May even ignores Scottish Tories.

ac

It seems to me that Colonel Davidson’s glory days were short lived. When the Tories became the opposition in Scotland and then won seats in the UK elections, Ruth was the all conquering hero; the golden girl. She could do no wrong.

Then came the deal with Foster. 

Who knows if buoyed by all her successes (and I know that not only didn’t she win anything, in fact, she trailed a dismal second to Nicola Sturgeon and the SNP in both Edinburgh and London, but it was, without doubt, considerable progress), perhaps she became a bit cheeky with May. It’s hard not to get above yourself when you’ve been relatively successful and your smart ass boss has just made a monumental idiot of hersel;f.

 

Arlene-Foster-David-Mundell-816040
The difference between someone who got £1b and someone who was told to make the tea.

 

When May had to bribe Foster to the tune of between £1 billion and £1.5 billion to keep herself in power, after her disastrous attempt to show Europe just how strong, stable and red, white and blue she was, there is no doubt that Colonel Davidson was not best pleased.

Davidson made the clear to May, quite rightly, that she wouldn’t tolerate any of the DUP’s loonie right wing, orange, religious claptrap bigotry, and she did it very publicly.
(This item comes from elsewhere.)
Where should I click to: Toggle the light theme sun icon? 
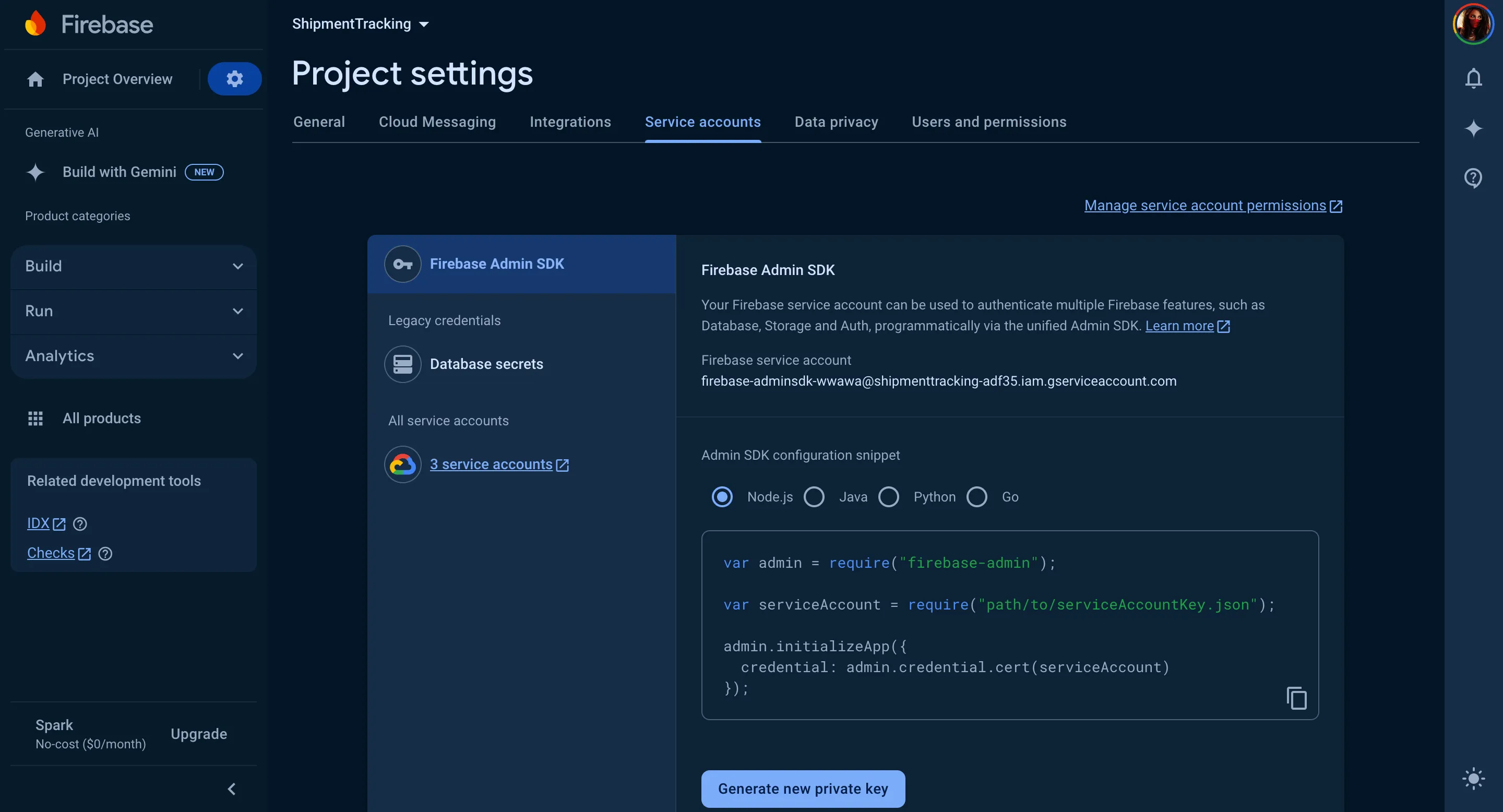point(1473,779)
Although to be fair there has yet to be any stoning of gays, or beheading those who have had abortions since the DUP have been keeping the Tories in power (so Ruth may have been heeded) it seems that her star has been somewhat diminished.

And now  May’s stuttering, stumbling toady second in command has made it clear that he (read May) doesn’t give a fig what the rt honourable and gallant lady  thinks about desperately needed immigration to Scotland, the UK government is going to press ahead with what England wants.
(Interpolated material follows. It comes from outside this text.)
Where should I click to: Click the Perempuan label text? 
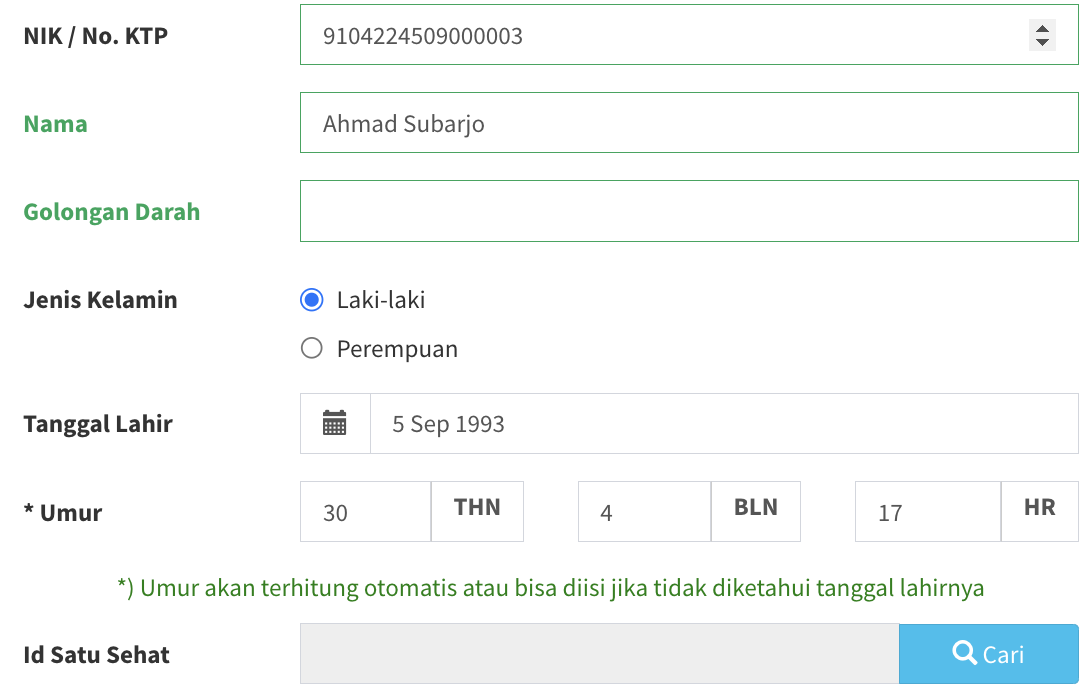(397, 349)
In the meantime, Mundell made it clear that he wouldn’t allow Northern Ireland to get a shedload of dosh while Scotland got nothing, shortly after which he appeared to suffer from some sort of amnesia on the subject. Arlene got loads of money and an RAF flight home to Belfast, while Nicola Sturgeon was told to use the tradesman’s entrance when she called, and speak to the parlour maid.

 

agove
Viking Gove

 

I suppose it would be fair to say that a number of the Tory MPs elected in Scotland were thus chosen because of the Tory hard line on the EU. North East Fishing communities have long considered that the EU quota system to have been responsible for a decline in their living standards. Leaving the EU and getting them their fishing rights back was Tory policy.

Note the tense of the verb.

Past.

 

Conservative Party Conference 2014
I know, there is absolutely no need for a second picture of Gove, but who knows, you’re maybe bothered with mice in the house, and printing out one of these pictures should rid you of them pretty much instantaneously. No, it’s fine… Don’t thank me.

 

Because, a couple of weeks ago, Wee Govey took himself off to Denmark to reassure the Danes that, of course, they would be able to fish in Scottish waters after the UK left Europe. (Having your cod and eating it?) There was some notion that we actually couldn’t cope with all these fish on our own. Too wee, too poor and too stupid again, I guess

So, yes, the Tories are certainly fighting hard… it’s just that it’s with each other, and not for Scotland.

FOR HEAVEN’S SAKE…

There’s daft, then there’s stupid, then there’s mad as a box of frogs, then, Ladies and Gentlemen, I give you  Mr Liam Fox:

aliam

Firstly, Liam, all male MPs wear ties all the time in the chamber. The Speaker, until very recently, would have throw them out if they didn’t. Do you mean that ALL MPs should wear them? Including your boss Mrs May?  Or do you mean they should wear them all the time? Allegedly Mr Rees Mogg stands up for ‘God Save the Queen’ even when he’s in the bath. (Take a lesson Mr Corbyn.) I wonder if  Jacob already wears a tie for that?

But, Liam, the UK makes other things besides ties.

What about these wonderful jams? Should MPs wear raspberry or strawberry?

Even Govey… yes, GOVEY…looks like he thinks yer mad.